* Given records *
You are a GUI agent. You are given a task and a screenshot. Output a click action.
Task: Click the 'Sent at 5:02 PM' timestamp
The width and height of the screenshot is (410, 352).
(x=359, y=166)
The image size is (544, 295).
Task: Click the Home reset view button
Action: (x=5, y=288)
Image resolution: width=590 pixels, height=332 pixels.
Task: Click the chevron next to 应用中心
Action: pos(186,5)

* What the exercise asks *
The whole listing is needed again, word for word.

* Your solution *
You are a GUI agent. You are given a task and a screenshot. Output a click action.
Task: Click the 'Sent at 5:02 PM' timestamp
The width and height of the screenshot is (410, 352).
(x=359, y=166)
The image size is (544, 295).
Task: Click the Home reset view button
Action: (x=5, y=288)
Image resolution: width=590 pixels, height=332 pixels.
Task: Click the chevron next to 应用中心
Action: pos(186,5)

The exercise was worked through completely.